What is asked: Could you reproduce the device wafer text word for word between "[0056] Silicon substrate" and "the epitaxial layer.", inclusive?

These measures can comprise a physical treatment of the silicon
substrate that is used as a carrier, or applying an additional
layer for discharging the surface of the silicon substrate. Such
measures are known from the art and need not be explained in more
detail.
[0053] A piezoelectric layer PL is wafer-bonded on top of the
bonding layer BL. The piezoelectric layer PL may be a thick wafer
that is wafer-bonded to the substrate and then reduced in thickness
by a grinding process or by a wafer cleavage followed by a
polishing process. On top of the piezoelectric layer PL metallic
device structures DS may be applied. As shown in FIG. 1, the device
structures may comprise interdigital transducer electrodes of a SAW
device like a SAW filter, for example.
[0054] A disadvantage of the shown device wafer is insufficient
electric isolation between different device structures DS. The
device structures DS to be isolated against each other are
interfering with each other by capacitive coupling via charge
carriers within the substrate SU. To minimize such coupling, a very
low doped silicon substrate SU is necessary. As the low doped
silicon material is a very clean material with a very low amount of
impurities, this material is expensive.
[0055] FIG. 2 shows, in a cross-sectional view, a device wafer
according to a first embodiment of the invention. In contrast to
the known device wafer according to FIG. 1, the device wafer
comprises a silicon substrate SU that is weakly or high doped and
provides a certain amount of conductivity. On top of the silicon
substrate SU a high-ohmic epitaxial layer EL is applied. Any
epitaxial silicon deposition may be used to manufacture this
epitaxial layer.
[0056] Silicon substrate SU and high-ohmic epitaxial layer EL may
comprise dopants providing the same type of conductivity. This
embodiment provides improved thermal conductivity by the doped bulk
silicon substrate in view of a high purity silicon wafer.
Nonetheless and in cause of the high-ohmic epitaxial layer there is
the possibility to integrate semiconductor elements or simply pn
junctions in the epitaxial layer.
[0057] However, to provide a space charge region between epitaxial
layer EL and silicon substrate SU, different doping is used for
both layers. For example, the silicon substrate SU may have a n+
doping. The epitaxial layer may then be low conductive and, for
example p- doped.
[0058] The piezoelectric layer PL may be a lithium tantalate layer,
for example. But any other piezoelectric material is useful for the
invention. The piezoelectric layer may have a relatively low
thickness of about two times the acoustic wavelength the device is
working with. Thicker piezoelectric layers of e.g. fpm thickness
working at a frequency between 800 MHz and 2.6 GHz are possible
too. The epitaxial layer thickness may be in the same order. But a
higher or lower thickness or may be possible too. In the course of
the pn junction between epitaxial layer EL and silicon substrate SU
a space charge region forms that isolates the two layers against
each other by forming a respective barrier.

Item position entries:
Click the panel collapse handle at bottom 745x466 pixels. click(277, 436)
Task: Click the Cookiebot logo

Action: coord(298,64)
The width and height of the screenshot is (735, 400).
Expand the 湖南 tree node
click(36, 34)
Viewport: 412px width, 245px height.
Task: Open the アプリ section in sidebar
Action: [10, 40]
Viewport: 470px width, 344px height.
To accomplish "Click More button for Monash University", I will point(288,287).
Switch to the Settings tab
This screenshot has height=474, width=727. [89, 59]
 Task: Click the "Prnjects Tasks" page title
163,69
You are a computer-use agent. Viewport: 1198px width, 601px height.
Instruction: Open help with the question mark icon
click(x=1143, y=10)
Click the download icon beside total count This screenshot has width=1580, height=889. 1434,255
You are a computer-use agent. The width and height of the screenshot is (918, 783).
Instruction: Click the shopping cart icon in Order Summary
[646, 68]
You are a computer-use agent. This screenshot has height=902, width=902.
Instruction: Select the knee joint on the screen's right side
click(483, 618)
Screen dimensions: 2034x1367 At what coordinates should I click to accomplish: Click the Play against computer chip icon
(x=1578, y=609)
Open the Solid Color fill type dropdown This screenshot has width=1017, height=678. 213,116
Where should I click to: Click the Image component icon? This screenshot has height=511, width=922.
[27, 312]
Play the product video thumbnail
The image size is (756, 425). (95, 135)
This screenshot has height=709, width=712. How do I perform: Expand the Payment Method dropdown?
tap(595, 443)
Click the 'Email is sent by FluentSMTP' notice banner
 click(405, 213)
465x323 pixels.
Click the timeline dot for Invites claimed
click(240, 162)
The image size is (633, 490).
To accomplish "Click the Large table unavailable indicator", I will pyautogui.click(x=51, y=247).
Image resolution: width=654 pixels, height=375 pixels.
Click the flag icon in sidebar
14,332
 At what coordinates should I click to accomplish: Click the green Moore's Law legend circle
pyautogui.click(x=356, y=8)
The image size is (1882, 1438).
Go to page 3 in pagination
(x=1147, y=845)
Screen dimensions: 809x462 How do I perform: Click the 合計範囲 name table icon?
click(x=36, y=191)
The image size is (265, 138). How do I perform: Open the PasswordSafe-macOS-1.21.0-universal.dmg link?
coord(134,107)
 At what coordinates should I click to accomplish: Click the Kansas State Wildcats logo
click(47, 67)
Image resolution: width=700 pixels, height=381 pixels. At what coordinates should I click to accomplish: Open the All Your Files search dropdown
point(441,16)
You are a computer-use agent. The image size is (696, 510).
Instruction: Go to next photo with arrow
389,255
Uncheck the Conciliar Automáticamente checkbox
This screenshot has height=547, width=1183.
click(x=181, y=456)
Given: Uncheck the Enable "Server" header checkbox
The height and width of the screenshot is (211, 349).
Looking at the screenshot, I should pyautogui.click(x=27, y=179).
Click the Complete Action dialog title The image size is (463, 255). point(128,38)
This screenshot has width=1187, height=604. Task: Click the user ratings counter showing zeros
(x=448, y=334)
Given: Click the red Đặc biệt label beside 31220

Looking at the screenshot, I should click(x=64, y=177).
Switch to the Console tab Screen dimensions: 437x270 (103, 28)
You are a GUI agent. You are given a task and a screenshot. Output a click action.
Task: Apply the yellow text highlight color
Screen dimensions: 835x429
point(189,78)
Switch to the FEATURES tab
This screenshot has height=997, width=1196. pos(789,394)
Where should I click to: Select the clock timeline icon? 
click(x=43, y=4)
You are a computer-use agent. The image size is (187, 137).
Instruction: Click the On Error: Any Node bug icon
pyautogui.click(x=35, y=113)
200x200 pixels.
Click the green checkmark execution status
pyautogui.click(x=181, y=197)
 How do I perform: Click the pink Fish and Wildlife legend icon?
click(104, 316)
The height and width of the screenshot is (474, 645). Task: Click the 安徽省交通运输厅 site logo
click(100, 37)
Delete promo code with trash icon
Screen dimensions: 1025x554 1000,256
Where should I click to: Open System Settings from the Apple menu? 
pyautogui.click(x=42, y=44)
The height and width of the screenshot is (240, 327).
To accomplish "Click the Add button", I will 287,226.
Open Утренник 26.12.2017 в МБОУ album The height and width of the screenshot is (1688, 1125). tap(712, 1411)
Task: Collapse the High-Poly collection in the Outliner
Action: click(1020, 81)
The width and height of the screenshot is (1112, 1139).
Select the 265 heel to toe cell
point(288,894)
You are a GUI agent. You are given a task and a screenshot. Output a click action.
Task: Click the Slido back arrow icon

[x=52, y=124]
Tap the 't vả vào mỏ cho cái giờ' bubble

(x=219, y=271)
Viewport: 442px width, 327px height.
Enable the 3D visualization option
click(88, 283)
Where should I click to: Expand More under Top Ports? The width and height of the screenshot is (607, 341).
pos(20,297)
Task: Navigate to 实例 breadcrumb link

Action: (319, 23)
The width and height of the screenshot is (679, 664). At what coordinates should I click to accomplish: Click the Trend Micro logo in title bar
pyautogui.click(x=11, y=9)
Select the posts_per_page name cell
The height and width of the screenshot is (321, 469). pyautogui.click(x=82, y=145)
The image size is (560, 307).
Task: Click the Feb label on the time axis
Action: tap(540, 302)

Answer for the task:
[0056] Silicon substrate SU and high-ohmic epitaxial layer EL may
comprise dopants providing the same type of conductivity. This
embodiment provides improved thermal conductivity by the doped bulk
silicon substrate in view of a high purity silicon wafer.
Nonetheless and in cause of the high-ohmic epitaxial layer there is
the possibility to integrate semiconductor elements or simply pn
junctions in the epitaxial layer.